# Costume contest voting



## dbruner (Aug 23, 2012)

I make out ballots ahead of time for best male, best female, best couple and most original and pass them out a couple of hours into the party. Then I tally them. I would like to have less generic categories if anyone has any ideas.


----------



## dbruner (Aug 23, 2012)

Everyone's usually happy to vote.


----------



## OpalBeth (Jul 16, 2013)

Dbruner Maybe...

Best home made
Best over all
Sexiest
Funniest 
Scariest


----------



## Shadowbat (Sep 27, 2009)

We always kept it simple. Best, scariest, funniest. That always seemed to cover everyone. We had ballot boxes for each category and everyone simply put a name on a slip of paper and put in the box.


----------



## Tannasgach (Nov 1, 2009)

We usually have 30-40 people and I've run my costume contest two ways:

One is a ballot box; the only thing I don't like about this is I have to stop what I'm doing and go tally up all the votes. I'm usually a little toasty by this point and this can be pretty time consuming, especially if the votes are close.

Two is to have the voting done as a group activity. I gather everyone together for the voting and tell them the categories - "scariest, funniest, most original, and best couple". I say they can either nominated themselves or someone else, the only rule is if you win one category you can't enter another contest. I'm not above calling someone up myself if I think they have a great costume perfect for one of the categories.  Then I place my hand on each person's head, "Let's hear it for Batman, here we have a Zombie nurse, etc.... " and each winner is determined by applause. I like this idea best because it involves everyone, usually gets a lot of laughs (some people really ham it up) and it's much quicker. If I can't determine the winner between two guests because the applause level sounded similar, then I hold another contest with just those two people and say we have a faceoff and have them clap for each one. (There's no ties, only one winner).


----------



## ScaredyCat (Sep 9, 2011)

Last year I found these cool coffin boxes at Target. I think they were actually intended as party utensil or napkin holders, but I used them as costume contest ballot boxes. They each had a little bat shaped cut-out at the top that was the perfect size for slipping in a ballot slip. I made tags for each one identifying which category they represented and left instructions on the table stating that everyone was to submit one name or costume for each category. It worked great because people could vote whenever they wanted throughout the night. When it came time to count, the votes were already separated by category. I will definitely do this again this year. It saved me a lot of time. Here is a picture. I hope you are able to see it well enough.


----------



## natascha (Jul 21, 2004)

Last year I played Tempt Your Fate, and a couple of the Fates were choosing best costume. Liked that because I didn't have to stop and tally or find someone to do it.


----------



## ravenworks69 (Sep 27, 2009)

We break it down by age groups. 0-5, 6-11, 12-17, 18 and up. There're are 1st, 2nd, and 3rd places per age group with trophies, and all participants getting a treat bag.
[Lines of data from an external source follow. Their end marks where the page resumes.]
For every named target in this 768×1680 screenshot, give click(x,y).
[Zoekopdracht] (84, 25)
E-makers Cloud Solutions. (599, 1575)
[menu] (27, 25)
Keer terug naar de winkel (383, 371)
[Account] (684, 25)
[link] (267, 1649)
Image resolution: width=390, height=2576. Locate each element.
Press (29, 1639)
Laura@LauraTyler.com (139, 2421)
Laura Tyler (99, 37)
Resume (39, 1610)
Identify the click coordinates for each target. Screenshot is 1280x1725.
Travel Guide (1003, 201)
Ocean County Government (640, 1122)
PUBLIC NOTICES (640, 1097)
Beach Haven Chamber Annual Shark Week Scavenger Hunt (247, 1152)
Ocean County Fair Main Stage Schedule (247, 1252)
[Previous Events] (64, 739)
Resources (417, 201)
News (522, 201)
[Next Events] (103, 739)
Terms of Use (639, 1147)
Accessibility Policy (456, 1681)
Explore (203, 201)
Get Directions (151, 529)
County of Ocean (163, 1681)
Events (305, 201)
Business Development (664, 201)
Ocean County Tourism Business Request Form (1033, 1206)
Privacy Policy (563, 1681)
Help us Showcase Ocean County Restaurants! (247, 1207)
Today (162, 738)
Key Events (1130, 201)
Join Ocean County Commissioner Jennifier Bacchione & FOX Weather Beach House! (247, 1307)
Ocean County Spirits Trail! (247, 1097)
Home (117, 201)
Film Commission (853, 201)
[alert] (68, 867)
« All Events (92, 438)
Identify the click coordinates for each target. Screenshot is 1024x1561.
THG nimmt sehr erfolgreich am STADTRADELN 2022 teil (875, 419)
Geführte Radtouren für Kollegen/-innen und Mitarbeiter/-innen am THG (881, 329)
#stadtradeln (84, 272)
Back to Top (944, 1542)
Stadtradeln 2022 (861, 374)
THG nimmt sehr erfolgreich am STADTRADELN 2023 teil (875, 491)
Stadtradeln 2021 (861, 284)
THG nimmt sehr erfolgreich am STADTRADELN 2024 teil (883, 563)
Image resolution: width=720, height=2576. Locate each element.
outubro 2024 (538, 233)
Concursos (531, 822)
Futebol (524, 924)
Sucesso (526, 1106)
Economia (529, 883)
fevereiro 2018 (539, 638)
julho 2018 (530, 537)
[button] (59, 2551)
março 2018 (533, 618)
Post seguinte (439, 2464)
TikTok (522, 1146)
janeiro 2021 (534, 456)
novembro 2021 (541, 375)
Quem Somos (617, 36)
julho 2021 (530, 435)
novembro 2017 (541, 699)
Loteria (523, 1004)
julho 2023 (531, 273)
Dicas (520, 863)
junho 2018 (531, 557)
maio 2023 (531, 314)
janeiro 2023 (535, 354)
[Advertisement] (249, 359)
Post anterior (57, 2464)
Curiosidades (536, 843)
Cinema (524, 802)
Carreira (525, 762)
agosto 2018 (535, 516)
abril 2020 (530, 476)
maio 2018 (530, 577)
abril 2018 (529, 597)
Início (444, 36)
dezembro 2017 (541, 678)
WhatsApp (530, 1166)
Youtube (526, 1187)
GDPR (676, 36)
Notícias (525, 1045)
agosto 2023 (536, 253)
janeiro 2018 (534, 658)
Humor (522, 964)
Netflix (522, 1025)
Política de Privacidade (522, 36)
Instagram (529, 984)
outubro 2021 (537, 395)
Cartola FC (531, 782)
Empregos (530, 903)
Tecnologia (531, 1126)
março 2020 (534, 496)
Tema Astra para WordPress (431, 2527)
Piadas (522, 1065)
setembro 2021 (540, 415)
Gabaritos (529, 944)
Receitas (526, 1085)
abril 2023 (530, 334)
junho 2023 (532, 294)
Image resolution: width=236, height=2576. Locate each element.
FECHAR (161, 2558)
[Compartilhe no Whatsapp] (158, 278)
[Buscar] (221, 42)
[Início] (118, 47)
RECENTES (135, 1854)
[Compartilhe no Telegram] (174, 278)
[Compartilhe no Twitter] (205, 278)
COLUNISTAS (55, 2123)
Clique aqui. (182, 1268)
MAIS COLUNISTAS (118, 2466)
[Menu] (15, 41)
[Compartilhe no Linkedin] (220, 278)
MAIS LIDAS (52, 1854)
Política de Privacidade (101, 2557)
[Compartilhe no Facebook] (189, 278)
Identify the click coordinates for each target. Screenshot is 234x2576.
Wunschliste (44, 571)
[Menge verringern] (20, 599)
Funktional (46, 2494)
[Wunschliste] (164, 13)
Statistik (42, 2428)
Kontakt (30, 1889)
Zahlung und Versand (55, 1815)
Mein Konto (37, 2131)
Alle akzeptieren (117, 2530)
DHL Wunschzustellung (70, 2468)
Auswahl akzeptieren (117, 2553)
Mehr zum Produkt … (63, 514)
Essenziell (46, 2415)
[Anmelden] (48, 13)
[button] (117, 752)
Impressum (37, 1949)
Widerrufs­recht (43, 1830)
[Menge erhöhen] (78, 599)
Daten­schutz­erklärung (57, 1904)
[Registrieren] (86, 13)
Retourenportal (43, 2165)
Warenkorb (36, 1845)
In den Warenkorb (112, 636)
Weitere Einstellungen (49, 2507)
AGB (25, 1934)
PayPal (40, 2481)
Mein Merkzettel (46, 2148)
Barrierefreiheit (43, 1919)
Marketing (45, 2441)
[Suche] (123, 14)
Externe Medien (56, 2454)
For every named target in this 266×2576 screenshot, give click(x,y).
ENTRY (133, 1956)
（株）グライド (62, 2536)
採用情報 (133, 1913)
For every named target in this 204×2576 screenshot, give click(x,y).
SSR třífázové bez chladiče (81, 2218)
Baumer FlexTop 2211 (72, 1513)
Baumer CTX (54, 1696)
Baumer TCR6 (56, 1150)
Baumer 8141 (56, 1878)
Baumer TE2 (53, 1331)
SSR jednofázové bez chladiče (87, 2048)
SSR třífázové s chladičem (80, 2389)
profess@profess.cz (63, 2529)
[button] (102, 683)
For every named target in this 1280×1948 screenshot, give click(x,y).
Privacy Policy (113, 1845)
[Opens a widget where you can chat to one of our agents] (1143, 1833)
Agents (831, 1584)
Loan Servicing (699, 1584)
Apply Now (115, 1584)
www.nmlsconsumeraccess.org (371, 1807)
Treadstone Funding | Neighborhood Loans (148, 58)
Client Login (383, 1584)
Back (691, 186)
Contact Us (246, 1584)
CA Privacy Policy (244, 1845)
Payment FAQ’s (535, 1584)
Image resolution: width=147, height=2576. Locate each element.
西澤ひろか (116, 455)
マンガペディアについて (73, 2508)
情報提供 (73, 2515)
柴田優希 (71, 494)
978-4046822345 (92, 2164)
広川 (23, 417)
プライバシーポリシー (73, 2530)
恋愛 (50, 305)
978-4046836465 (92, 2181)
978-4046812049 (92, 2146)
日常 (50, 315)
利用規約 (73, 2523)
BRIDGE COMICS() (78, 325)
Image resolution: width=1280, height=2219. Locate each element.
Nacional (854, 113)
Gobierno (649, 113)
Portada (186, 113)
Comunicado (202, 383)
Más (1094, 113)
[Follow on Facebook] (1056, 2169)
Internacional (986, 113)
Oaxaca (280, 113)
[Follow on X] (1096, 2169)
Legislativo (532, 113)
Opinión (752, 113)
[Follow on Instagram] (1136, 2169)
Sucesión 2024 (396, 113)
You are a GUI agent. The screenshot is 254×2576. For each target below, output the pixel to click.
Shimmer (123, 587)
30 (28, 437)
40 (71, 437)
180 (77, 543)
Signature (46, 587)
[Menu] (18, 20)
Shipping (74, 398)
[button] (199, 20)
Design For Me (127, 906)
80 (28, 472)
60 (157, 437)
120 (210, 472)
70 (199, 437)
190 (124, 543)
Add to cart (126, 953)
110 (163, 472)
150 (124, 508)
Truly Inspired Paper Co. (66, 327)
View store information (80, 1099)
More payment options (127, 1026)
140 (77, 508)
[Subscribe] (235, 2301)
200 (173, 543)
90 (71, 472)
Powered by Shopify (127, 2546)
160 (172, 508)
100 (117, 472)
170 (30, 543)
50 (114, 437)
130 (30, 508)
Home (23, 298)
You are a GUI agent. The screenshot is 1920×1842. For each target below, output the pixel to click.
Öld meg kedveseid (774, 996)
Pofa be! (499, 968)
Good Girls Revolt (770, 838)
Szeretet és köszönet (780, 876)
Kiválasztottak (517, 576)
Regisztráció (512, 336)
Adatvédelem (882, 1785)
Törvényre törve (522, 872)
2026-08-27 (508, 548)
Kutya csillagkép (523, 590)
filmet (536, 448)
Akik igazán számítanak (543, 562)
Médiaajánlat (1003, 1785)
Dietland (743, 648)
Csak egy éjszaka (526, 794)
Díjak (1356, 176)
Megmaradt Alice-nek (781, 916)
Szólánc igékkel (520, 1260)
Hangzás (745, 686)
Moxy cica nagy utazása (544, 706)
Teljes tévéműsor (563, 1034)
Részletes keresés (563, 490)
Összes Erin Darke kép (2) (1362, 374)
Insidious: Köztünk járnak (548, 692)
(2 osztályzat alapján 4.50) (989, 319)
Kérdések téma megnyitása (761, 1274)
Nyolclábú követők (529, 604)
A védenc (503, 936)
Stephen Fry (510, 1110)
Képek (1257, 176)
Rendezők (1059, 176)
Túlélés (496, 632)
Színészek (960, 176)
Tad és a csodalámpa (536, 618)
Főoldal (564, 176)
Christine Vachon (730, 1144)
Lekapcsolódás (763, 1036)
A few rules are very loosely enforced. I'll admit I'm a bit of a snob with this kind of thing. You need to have a costume of some type to participate , this is first and foremost. Just a mask and street clothes is frowned upon. You don't have to go all out but please make an effort. Store bought is fine, home made has a special place in my heart though. Zombie mask is fine but zombie with face prosthetics wins every time. I also judge on originality. Brand new Batman costume works great but to the kid that made his Batman utility belt out of duct tape, toilet paper tubes, and tin foil, you got my heart.

Since these things can turn into a popularity contest I usually do all the judging by myself. Parents know their kid will get a fair shake from me and because I'm a Halloween nut (and they know it), my judgement is trusted. In a sense it also forces the parents to kick their inner imagination in the butt.

As with most things its always important to tell those who didn't "win" that they did a great job and encourage their efforts for next year.

Marc V


----------



## Jack'sEckstein (Oct 16, 2012)

You can decide how you want to do it. For me I will do best overall costume, sexiest costume, scariest, best female costume and best make costume. The times that I have had specific themes like my dark Alice in wonderland theme I switched up the categories. But it's really up to you and how you want to do voting and such


----------